YOUR INSTRUCTIONS | I need an exact copy of the lines from the one containing "Given: Click the PERIOD row header label" through the end of the records, without any pictures.

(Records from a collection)
- - -

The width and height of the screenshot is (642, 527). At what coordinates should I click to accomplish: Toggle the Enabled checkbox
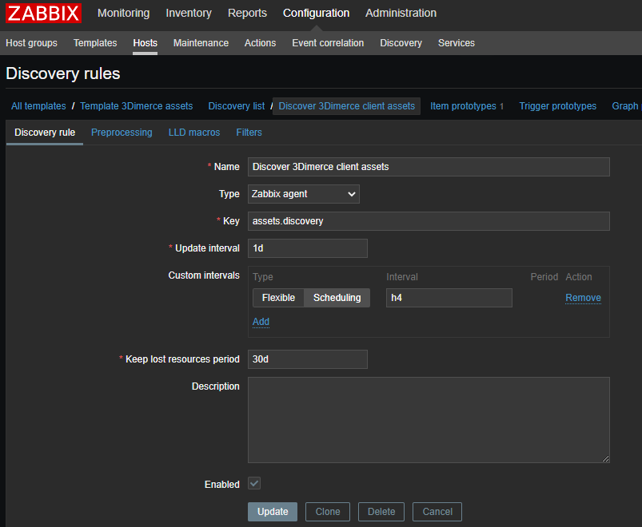(x=254, y=484)
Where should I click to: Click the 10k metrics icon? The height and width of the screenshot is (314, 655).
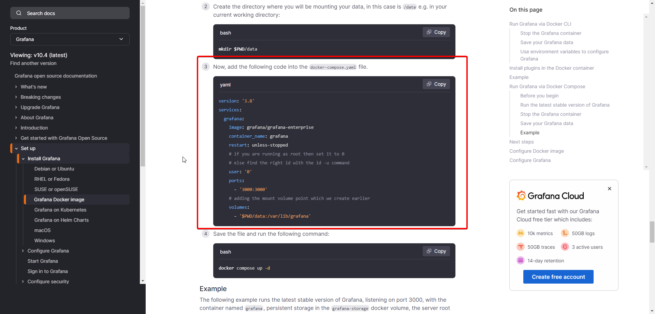[520, 233]
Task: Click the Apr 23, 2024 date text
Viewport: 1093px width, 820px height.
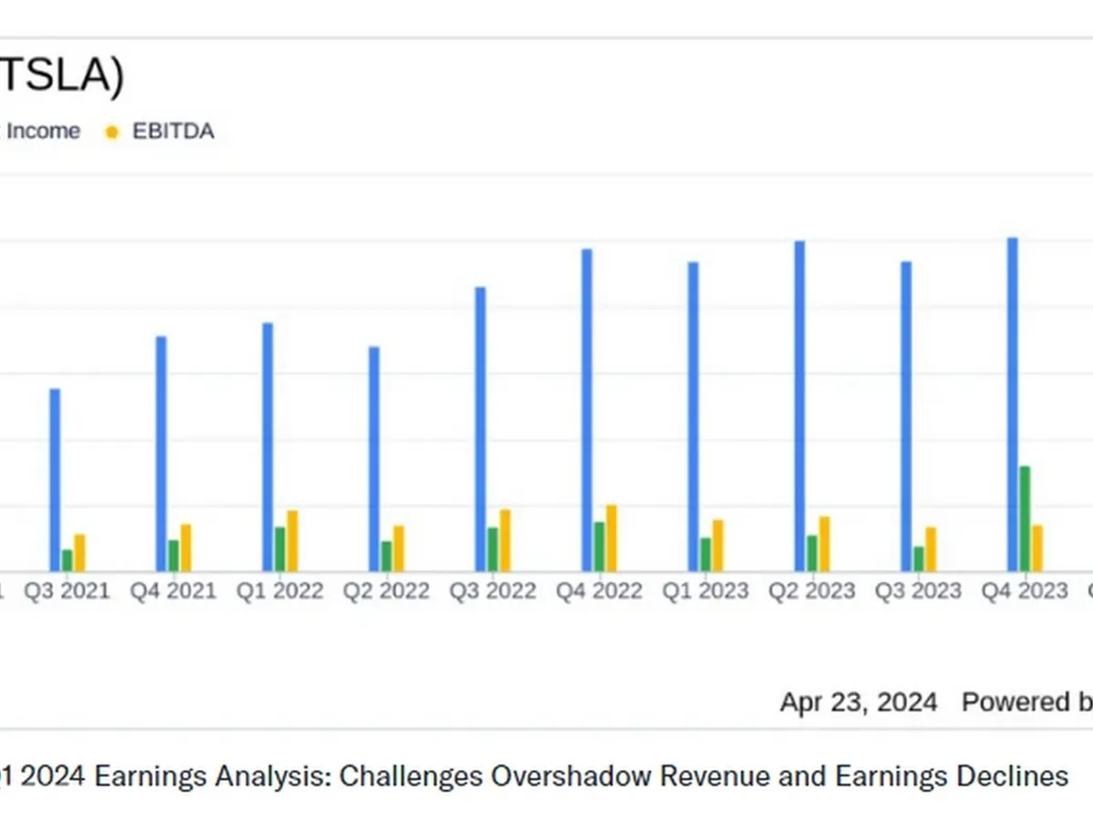Action: coord(858,702)
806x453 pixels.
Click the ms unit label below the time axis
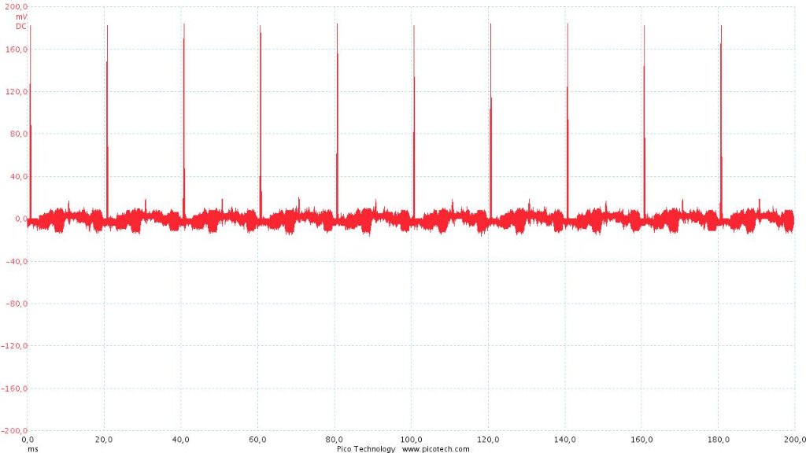pyautogui.click(x=32, y=449)
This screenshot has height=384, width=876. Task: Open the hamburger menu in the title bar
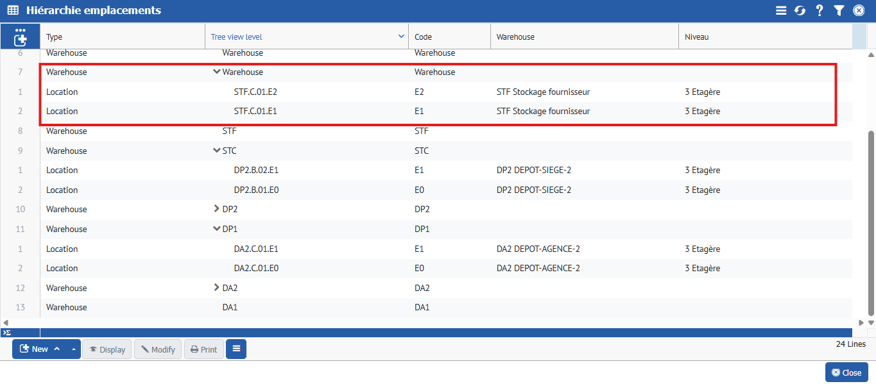point(780,10)
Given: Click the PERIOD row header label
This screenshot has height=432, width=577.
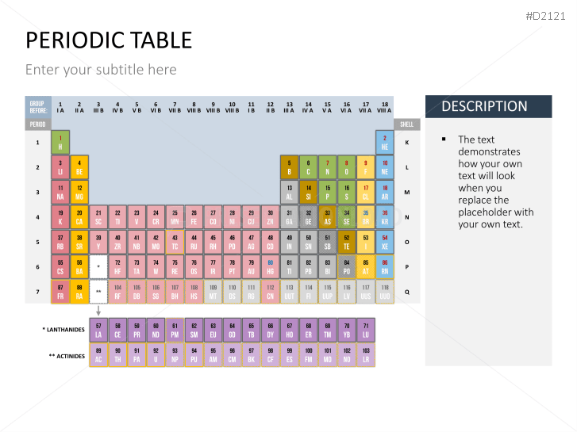Looking at the screenshot, I should tap(38, 124).
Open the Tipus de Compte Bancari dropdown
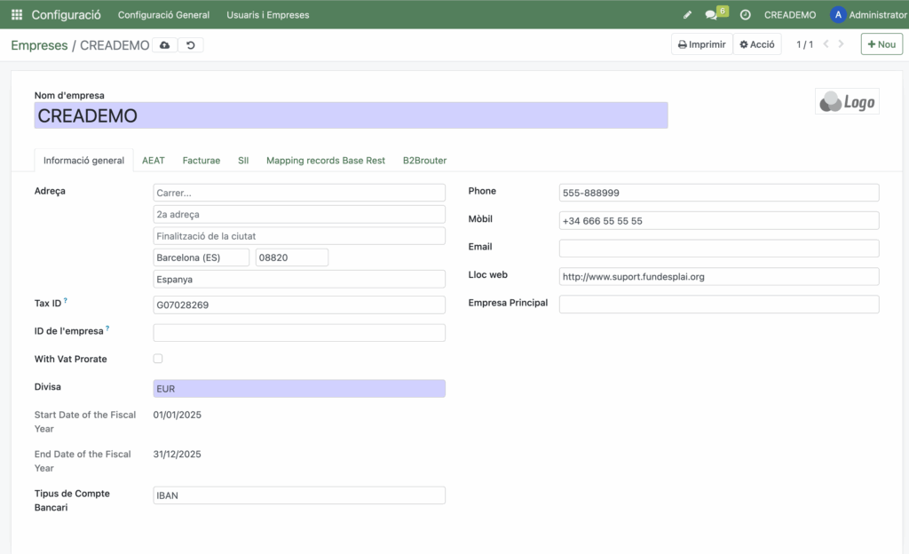Viewport: 909px width, 554px height. 299,495
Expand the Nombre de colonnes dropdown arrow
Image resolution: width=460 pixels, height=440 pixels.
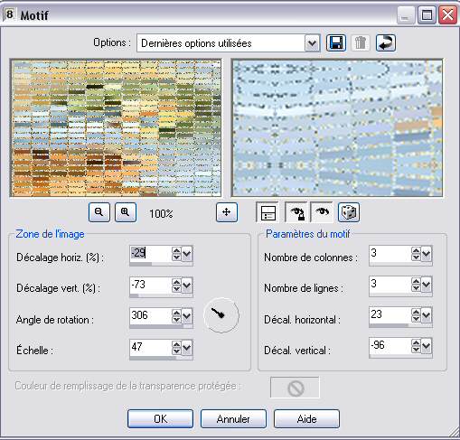[426, 254]
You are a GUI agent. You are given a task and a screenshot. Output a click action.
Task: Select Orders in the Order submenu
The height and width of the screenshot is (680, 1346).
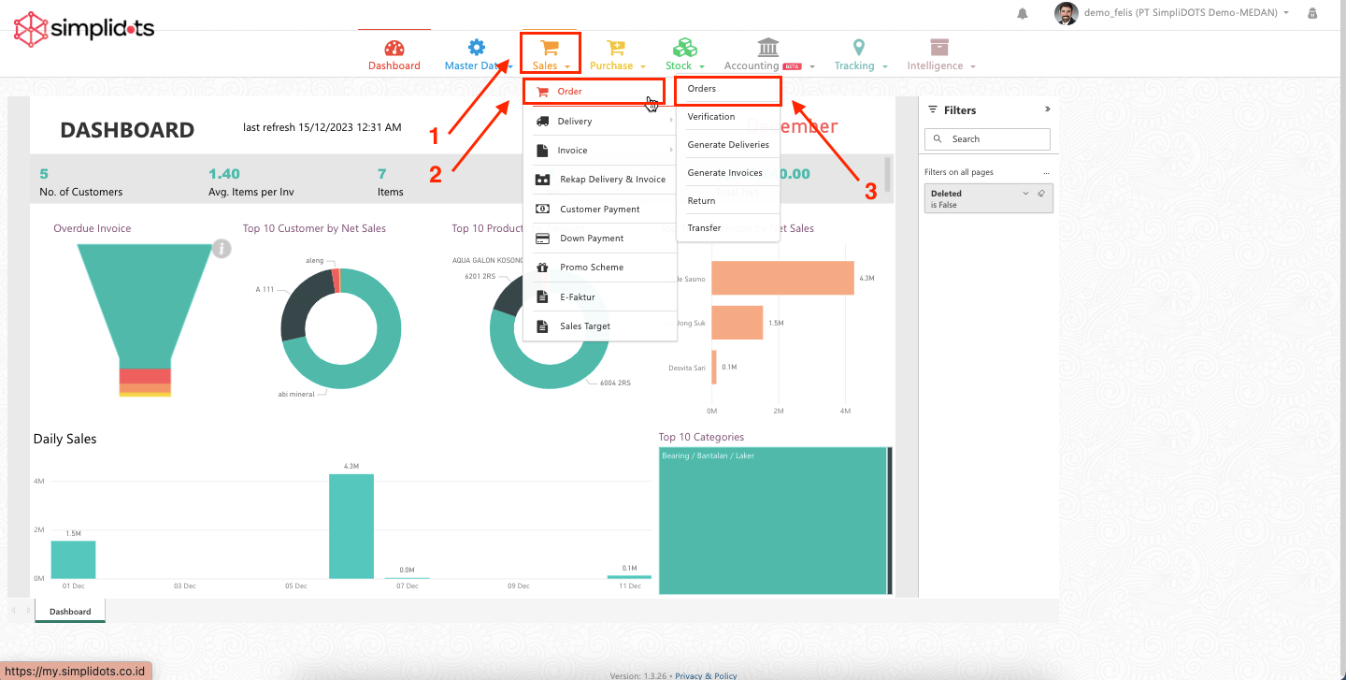pyautogui.click(x=702, y=89)
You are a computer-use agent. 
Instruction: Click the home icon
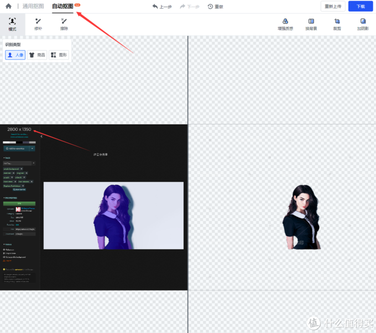8,7
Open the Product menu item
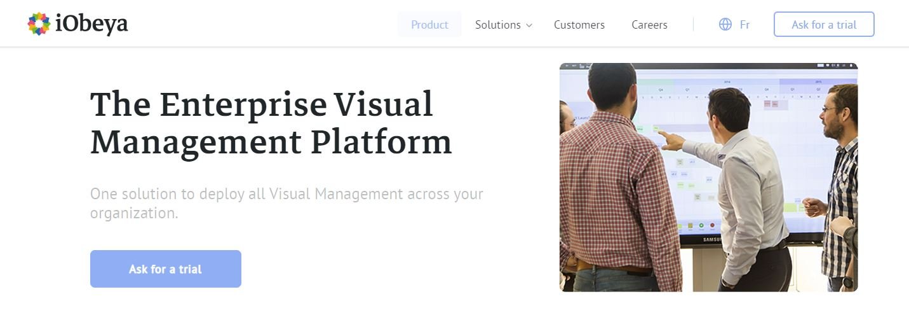The image size is (909, 329). 429,25
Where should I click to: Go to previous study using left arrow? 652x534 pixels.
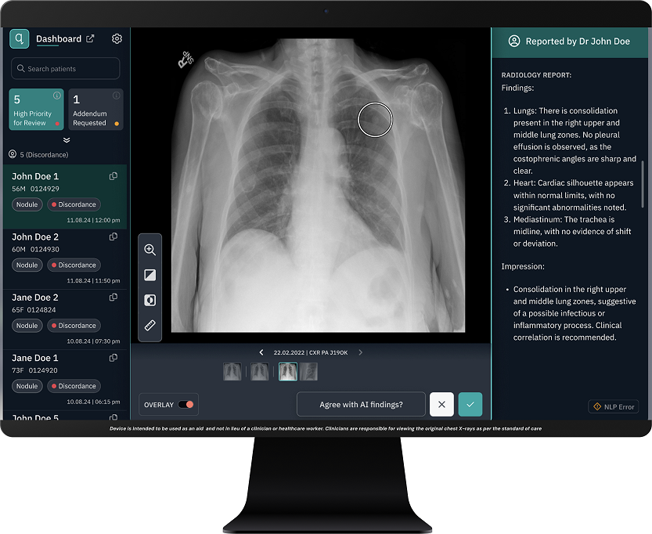tap(261, 352)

- - -

SOLUTION TO THE PROBLEM |
Given: Click the PERIOD row header label
This screenshot has height=432, width=577.
Looking at the screenshot, I should tap(38, 124).
Open the Tipus de Compte Bancari dropdown
Viewport: 909px width, 554px height. 299,495
Expand the Nombre de colonnes dropdown arrow
Image resolution: width=460 pixels, height=440 pixels.
[426, 254]
You are a GUI agent. You are given a task and a screenshot. Output a click action.
Task: Select Orders in the Order submenu
The height and width of the screenshot is (680, 1346).
pyautogui.click(x=702, y=89)
You are a computer-use agent. 
Instruction: Click the home icon
8,7
Open the Product menu item
The image size is (909, 329). 429,25
Where should I click to: Go to previous study using left arrow? 652x534 pixels.
tap(261, 352)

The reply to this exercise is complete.